River Story: Swiss Cheese
Authored by Tom
Chief Engineer Tom Winkle spent a 40 year career on the great rivers of the United States, working on massive tugs moving rafts of barges. Retired since 2015, Tom shares stories of life onboard these vessels and their unique trade. He is a skilled photographer, sharing some stunning marine pictures of life on the river in the SeafarerMedia area, and previously contributing anecdotes and stories - look for the "Bilge Rat" attribution. You can reach him at bilgerat4 at Gmail.
Over a long career, I had the misfortune to work for ACBL twice, and not by choice either time. However, it did at times provide some comic relief. A little background is necessary here.
Since we're on the move all the time, our groceries are ordered ahead and brought out to us by a "boat store", different ones are located at various places along the navigable waterways.
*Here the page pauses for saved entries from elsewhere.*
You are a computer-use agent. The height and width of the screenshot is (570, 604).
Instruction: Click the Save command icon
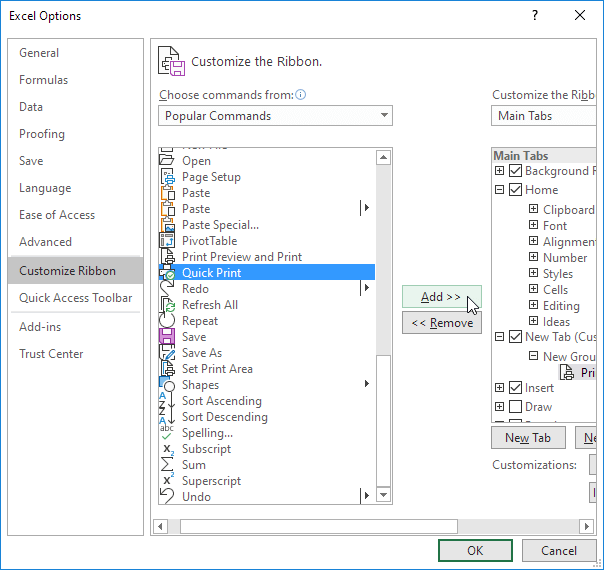click(167, 337)
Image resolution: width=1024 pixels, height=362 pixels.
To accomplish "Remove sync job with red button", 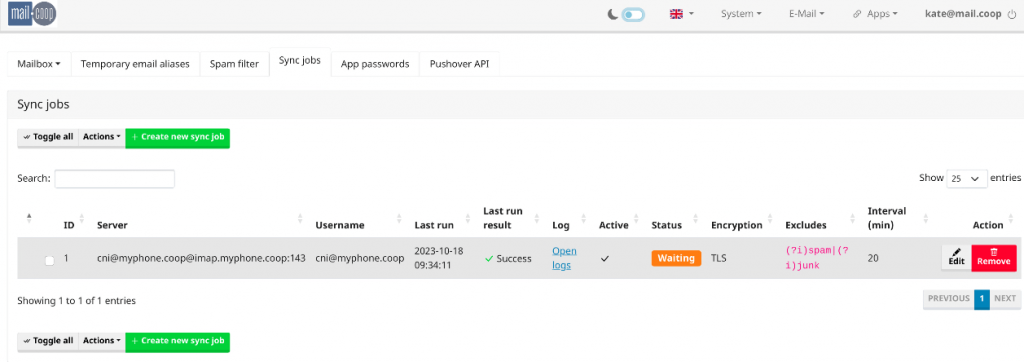I will click(x=994, y=256).
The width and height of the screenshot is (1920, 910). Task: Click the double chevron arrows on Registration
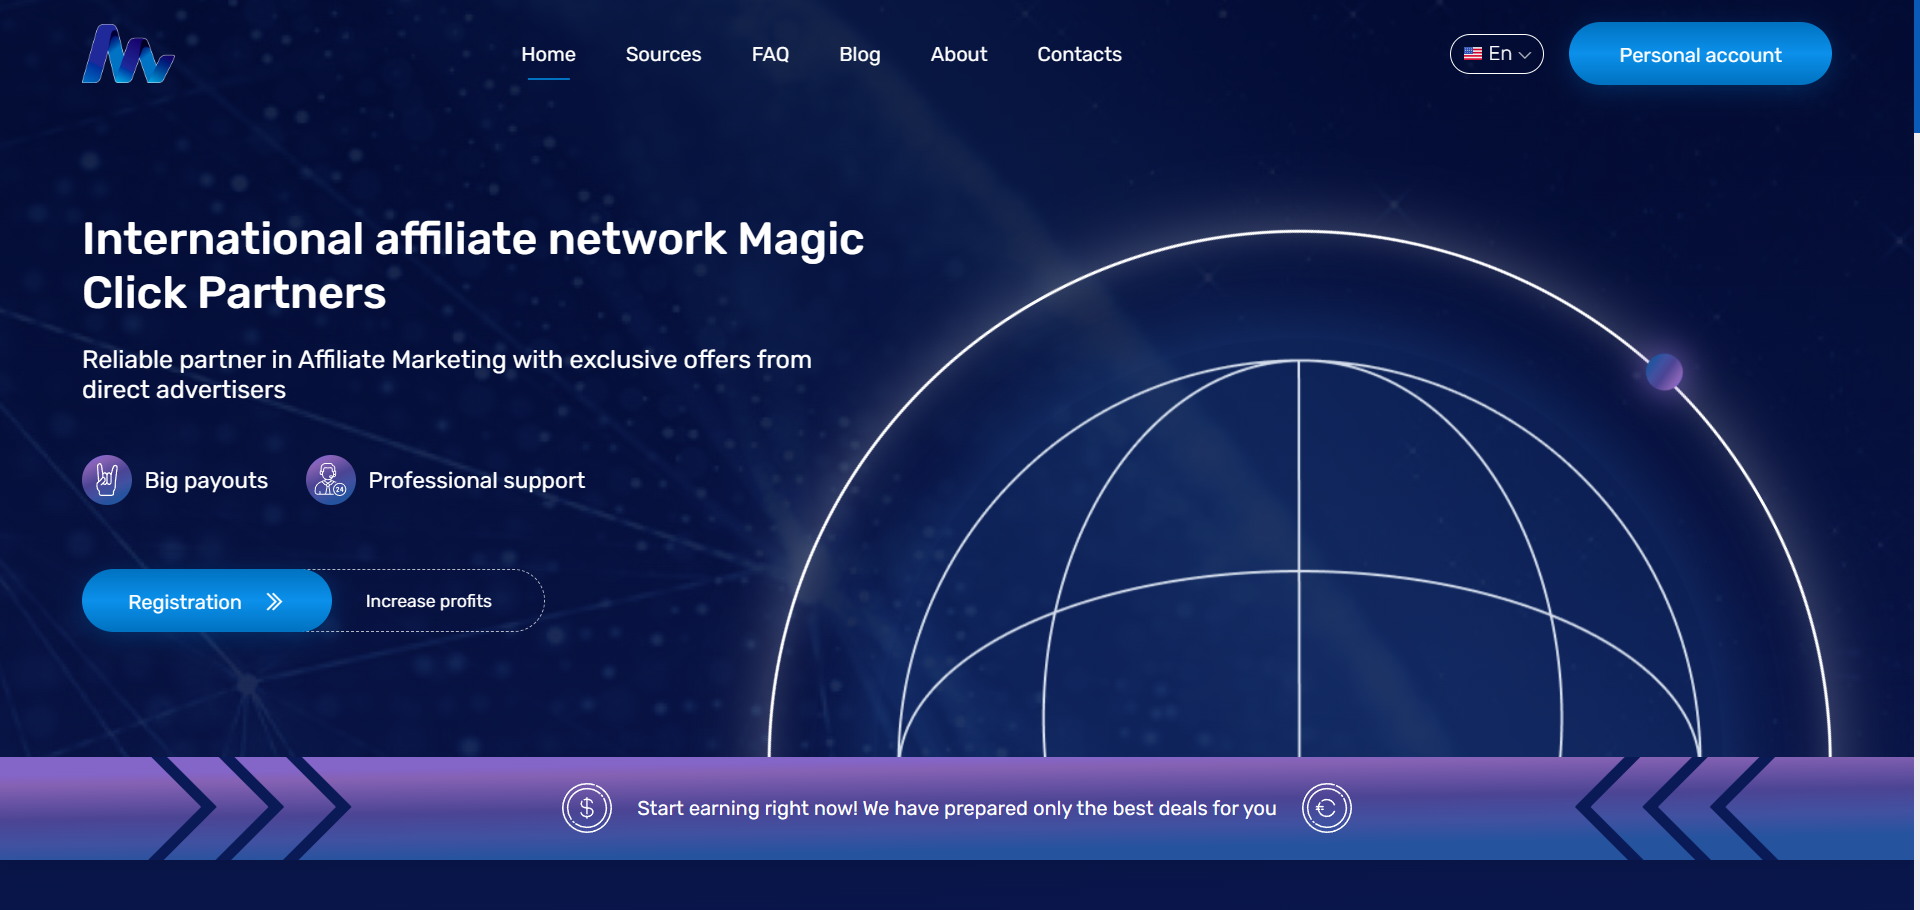coord(275,601)
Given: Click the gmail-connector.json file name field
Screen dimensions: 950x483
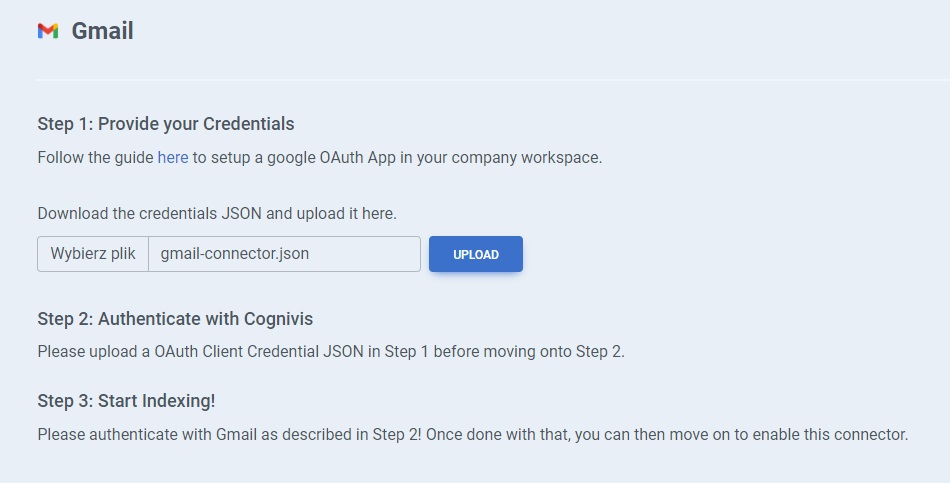Looking at the screenshot, I should 284,254.
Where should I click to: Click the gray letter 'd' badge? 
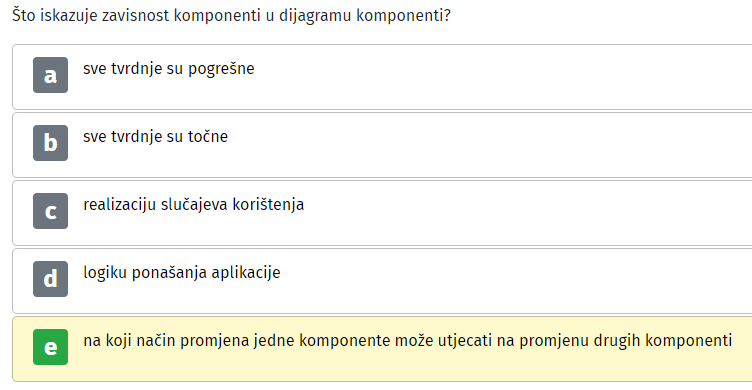coord(50,279)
It works like this: the cook fills out an order form of what they need for the next several days, it's turned over to the captain, and he sends it in (in this day and age) by email, the boat store fills the order and then runs it out to you when you go by.
Now, that "captain" bit... Some let the cook run the galley, some don't, and micromanage by striking items off the grocery order. That's neither here or there, but it brings us to our main character.
On one particular boat, the cook could not get Swiss cheese. Could. Not. This
went on for some time. The cook got tired of it, and finally asked why. The
reply, believe it or not, was this: "No I'm NOT going to order it! You know why?
Because of those holes! There's nothing there, and you have to pay for the
holes, so I won't order Swiss cheese."
OK, one major flaw in that "thinking"... Cheese is sold by weight, not volume, and... The bloody holes weigh nothing! Some people's kids...
Fast forward a couple of years, and this minor genius is running captain on my regular ride. The forward watch guys (me included) are having lunch. As lunch winds down, as often as not, the remaining time turns into a gab session. On this occasion, conversation turned to the odd behavior of some of the wheelhouse people. It went around the table for a while, and finally one of our guys threw this one out: "I've heard that there's some dumb son of a bitch here that won't order Swiss cheese because he thinks that we're paying for the holes!"
Wow! All you could hear was the engines running. We all shot him a hot look and he clammed up. Cappy excused himself, got up and left. After enough time to let the captain get up the stairs, one totally mortified deckhand blurts out, "Oh Gawd. PLEASE tell me that that isn't the Swiss cheese dude."